While a sharp drop in visibility may constitute a crisis for some websites and their search engine optimisation (SEO) engineers, it does not necessarily spell disaster.
Technology news website Electricpig.co.uk was downgraded by 94% by the Panda update, according to Searchmetrics.
Site editor James Holland told BBC News: "We haven't seen an immediate impact.
"Comparing our traffic from Google for that week, we're actually only down 0.5% versus the week before Panda took effect. [bbc.co.uk ]
Has anyone considered Panda literally stands for UNIQUE content?
to a computer doing content analysis
[edited by: tedster at 3:09 pm (utc) on Apr 17, 2011]
Google did say they were targeting "shallow content".
Do you find that any of those sites don't contain high quality content?

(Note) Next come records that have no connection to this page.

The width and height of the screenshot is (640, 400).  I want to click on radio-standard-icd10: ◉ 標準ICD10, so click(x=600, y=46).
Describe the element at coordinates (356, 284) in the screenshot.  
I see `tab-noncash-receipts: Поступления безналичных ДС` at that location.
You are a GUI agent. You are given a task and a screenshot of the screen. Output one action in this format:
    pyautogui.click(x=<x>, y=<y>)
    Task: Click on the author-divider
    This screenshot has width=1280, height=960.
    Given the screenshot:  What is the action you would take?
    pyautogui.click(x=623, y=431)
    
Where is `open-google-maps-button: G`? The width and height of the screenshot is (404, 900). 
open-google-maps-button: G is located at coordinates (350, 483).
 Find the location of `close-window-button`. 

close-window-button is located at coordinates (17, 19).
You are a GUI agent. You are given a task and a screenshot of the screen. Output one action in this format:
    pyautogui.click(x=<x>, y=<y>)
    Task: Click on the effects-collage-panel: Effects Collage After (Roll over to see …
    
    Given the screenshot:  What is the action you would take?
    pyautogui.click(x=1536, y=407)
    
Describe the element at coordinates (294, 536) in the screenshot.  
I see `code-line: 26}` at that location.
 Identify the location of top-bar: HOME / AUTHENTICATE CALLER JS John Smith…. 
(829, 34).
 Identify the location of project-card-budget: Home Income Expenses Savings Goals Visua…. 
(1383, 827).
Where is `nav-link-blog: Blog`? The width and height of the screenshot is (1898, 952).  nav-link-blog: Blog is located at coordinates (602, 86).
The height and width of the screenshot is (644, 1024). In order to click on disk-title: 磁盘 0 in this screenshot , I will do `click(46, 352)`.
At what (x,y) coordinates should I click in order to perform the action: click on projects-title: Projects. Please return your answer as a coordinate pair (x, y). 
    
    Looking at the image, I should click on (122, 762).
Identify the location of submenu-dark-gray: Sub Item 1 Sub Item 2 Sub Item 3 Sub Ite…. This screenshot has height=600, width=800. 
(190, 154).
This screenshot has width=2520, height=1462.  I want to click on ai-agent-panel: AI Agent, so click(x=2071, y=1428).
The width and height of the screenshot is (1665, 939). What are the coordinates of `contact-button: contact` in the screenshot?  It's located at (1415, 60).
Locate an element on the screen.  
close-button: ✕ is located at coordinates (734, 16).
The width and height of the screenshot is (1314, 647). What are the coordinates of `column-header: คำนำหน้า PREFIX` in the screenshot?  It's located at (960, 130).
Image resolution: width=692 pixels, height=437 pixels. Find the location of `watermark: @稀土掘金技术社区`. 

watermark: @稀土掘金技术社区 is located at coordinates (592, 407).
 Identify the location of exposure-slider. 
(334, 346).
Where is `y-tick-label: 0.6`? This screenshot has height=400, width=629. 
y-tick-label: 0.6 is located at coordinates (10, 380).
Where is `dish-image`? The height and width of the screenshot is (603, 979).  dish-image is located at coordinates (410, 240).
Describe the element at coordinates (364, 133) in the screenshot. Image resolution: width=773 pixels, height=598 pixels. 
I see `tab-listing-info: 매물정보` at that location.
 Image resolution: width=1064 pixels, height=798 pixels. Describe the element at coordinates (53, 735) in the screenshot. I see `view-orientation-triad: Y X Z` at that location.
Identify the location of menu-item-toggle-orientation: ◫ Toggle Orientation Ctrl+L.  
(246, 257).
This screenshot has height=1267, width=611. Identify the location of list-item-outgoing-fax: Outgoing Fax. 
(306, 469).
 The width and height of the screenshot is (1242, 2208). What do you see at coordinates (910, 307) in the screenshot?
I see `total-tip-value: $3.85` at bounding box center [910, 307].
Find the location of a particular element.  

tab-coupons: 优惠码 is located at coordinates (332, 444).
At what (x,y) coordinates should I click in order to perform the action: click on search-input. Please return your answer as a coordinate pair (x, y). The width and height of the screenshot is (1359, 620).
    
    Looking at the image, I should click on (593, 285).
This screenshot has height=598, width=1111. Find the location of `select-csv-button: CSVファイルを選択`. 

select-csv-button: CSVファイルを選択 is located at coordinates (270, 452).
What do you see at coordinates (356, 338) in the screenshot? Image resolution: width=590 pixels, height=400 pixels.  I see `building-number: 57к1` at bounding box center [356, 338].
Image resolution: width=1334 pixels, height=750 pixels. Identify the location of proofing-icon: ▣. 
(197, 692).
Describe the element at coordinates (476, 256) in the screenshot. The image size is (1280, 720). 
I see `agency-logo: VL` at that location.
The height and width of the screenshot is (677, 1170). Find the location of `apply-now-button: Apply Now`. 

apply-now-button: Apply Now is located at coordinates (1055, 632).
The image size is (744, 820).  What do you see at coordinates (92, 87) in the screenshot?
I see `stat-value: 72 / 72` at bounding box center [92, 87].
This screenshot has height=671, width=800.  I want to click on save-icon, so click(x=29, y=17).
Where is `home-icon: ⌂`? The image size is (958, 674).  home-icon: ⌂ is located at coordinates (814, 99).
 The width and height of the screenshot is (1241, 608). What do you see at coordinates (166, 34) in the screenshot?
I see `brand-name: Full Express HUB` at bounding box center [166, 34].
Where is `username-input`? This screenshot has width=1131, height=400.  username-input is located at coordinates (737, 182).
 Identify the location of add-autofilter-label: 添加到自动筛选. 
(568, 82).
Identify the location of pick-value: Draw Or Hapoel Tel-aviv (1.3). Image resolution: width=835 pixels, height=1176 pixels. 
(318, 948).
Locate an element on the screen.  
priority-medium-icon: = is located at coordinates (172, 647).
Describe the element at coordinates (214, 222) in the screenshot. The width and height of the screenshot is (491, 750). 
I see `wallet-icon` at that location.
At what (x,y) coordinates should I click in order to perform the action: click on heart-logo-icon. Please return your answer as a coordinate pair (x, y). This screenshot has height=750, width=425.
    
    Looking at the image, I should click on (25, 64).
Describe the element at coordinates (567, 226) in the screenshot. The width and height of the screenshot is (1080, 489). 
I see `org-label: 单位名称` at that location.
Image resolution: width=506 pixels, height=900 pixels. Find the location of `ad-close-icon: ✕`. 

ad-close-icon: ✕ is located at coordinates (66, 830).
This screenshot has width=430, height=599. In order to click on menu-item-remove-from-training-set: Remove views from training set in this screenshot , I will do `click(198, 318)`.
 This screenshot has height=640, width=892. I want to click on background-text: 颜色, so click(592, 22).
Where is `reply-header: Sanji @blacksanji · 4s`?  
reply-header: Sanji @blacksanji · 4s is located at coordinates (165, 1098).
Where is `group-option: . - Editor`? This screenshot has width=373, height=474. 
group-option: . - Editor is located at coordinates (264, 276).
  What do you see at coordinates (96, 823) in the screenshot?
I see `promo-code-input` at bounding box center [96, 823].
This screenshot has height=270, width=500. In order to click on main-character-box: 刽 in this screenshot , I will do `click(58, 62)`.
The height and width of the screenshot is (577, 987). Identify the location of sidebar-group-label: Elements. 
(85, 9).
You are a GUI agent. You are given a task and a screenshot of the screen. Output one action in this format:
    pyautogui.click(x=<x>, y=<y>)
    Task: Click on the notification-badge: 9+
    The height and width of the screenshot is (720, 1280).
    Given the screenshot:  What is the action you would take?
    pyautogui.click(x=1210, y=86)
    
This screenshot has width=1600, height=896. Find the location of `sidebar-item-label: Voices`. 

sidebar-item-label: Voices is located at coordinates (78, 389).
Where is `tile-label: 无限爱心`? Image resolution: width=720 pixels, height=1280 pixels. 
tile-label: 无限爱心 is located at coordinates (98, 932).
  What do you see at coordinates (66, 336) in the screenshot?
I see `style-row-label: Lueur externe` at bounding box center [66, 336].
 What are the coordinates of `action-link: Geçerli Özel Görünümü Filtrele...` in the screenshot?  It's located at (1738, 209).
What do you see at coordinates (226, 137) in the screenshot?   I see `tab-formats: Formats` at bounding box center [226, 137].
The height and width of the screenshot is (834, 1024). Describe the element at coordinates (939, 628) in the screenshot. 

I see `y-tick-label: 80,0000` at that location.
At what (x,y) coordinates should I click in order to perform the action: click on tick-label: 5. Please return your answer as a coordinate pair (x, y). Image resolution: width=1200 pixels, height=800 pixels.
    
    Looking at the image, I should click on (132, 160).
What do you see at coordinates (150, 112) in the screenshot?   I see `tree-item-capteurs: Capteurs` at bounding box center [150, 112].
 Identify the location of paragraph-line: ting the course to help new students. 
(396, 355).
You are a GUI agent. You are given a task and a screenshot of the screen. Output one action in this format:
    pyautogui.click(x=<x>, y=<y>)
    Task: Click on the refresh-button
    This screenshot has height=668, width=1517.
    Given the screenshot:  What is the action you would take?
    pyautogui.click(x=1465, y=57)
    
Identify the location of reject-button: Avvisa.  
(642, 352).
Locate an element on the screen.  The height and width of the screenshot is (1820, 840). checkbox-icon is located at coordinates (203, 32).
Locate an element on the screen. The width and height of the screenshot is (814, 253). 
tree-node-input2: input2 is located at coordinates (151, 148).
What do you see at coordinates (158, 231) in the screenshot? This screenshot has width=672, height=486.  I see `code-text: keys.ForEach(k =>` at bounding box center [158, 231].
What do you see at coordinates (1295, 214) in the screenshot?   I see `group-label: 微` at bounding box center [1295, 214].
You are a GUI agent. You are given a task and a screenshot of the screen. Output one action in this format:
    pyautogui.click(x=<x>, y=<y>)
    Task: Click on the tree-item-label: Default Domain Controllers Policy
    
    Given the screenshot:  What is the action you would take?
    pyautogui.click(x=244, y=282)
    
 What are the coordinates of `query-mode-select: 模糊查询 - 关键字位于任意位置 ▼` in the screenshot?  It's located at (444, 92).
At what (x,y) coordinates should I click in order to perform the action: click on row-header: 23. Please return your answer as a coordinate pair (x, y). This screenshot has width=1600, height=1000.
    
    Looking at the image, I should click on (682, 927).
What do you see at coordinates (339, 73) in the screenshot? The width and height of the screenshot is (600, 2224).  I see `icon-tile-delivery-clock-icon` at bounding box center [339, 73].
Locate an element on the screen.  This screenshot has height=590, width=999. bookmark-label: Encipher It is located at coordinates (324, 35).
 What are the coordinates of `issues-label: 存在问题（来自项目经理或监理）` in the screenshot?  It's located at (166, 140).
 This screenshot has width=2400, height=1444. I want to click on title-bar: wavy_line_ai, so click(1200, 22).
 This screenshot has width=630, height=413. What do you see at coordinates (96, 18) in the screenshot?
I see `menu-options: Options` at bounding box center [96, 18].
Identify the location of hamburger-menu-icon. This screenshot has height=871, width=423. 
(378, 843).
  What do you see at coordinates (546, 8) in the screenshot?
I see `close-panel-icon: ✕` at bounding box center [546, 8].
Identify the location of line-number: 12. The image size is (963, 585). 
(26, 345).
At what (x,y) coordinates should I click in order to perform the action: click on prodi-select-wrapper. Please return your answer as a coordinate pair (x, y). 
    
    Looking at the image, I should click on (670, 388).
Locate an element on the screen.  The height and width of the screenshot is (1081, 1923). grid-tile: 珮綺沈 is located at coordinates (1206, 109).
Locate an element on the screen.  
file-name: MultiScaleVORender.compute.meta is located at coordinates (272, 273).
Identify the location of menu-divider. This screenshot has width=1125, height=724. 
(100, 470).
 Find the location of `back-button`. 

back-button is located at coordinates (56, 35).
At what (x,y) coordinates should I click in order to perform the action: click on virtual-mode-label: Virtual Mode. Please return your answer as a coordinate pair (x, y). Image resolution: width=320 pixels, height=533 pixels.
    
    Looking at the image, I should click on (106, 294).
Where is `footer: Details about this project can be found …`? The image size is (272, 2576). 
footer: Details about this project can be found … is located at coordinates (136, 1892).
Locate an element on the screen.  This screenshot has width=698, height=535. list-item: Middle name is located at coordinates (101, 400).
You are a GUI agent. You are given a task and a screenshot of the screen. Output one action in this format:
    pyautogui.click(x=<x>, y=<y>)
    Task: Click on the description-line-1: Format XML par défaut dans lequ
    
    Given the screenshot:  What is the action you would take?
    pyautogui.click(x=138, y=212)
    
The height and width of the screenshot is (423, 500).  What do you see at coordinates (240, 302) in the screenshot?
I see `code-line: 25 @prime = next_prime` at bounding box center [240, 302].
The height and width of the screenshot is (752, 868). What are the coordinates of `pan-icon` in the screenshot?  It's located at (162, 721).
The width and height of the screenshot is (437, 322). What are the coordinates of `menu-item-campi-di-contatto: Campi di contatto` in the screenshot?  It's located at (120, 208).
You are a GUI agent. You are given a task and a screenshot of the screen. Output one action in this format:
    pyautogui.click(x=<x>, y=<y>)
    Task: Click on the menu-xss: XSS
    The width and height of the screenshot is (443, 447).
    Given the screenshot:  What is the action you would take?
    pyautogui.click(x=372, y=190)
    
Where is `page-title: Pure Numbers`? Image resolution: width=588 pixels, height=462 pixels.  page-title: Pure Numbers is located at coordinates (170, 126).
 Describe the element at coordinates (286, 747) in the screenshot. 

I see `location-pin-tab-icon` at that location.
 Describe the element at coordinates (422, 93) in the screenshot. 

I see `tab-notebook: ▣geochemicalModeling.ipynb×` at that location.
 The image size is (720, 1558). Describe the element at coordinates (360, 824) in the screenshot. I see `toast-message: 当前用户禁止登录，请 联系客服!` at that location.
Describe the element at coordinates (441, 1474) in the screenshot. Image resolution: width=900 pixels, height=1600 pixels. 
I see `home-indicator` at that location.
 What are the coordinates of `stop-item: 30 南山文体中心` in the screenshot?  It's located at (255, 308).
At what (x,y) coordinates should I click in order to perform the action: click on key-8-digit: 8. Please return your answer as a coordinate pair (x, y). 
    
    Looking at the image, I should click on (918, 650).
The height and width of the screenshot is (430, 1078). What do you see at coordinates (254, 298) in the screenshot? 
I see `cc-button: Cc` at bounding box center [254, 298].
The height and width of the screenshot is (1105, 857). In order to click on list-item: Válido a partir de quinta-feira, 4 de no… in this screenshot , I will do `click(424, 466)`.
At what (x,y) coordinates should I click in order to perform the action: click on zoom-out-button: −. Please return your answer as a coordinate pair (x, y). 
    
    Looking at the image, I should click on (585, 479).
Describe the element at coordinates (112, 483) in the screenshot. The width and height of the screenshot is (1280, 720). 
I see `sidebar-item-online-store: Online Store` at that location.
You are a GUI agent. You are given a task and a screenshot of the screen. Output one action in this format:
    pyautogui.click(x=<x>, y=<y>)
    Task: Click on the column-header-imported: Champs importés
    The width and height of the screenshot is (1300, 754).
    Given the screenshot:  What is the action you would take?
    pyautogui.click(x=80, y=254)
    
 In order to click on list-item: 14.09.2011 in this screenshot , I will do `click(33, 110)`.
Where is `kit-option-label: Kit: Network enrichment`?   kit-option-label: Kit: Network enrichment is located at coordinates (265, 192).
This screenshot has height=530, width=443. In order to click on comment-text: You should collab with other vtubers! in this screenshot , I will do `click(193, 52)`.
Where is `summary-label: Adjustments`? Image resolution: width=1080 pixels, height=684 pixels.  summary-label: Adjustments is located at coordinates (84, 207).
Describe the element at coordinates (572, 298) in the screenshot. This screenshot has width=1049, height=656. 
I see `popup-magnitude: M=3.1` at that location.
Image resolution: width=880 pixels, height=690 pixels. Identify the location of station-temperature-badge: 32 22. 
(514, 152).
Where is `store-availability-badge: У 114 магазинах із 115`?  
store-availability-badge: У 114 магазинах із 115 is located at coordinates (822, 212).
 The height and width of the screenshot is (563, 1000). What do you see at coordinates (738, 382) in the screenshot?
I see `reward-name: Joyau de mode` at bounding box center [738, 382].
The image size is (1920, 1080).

Because I don't.
That one definitely does not fit the mold.
Not all of these sites in the list are doing that though. Unless you're counting scrapers? One thing about all of these sites is they are HEAVILY scraped by content thieves.
what about a site that reproduces great content and that content then gets copied all over the web? Is it there fault for others copying them?
We do keep slipping away from the content itself - and that was the expressed target - "shallow content" or, as the rest of the world named it, "content farms."
Google must have a version of that technology. They may be doing direct textual analysis of some kind on pages. It may even be the area where "the breakthrough" occurred.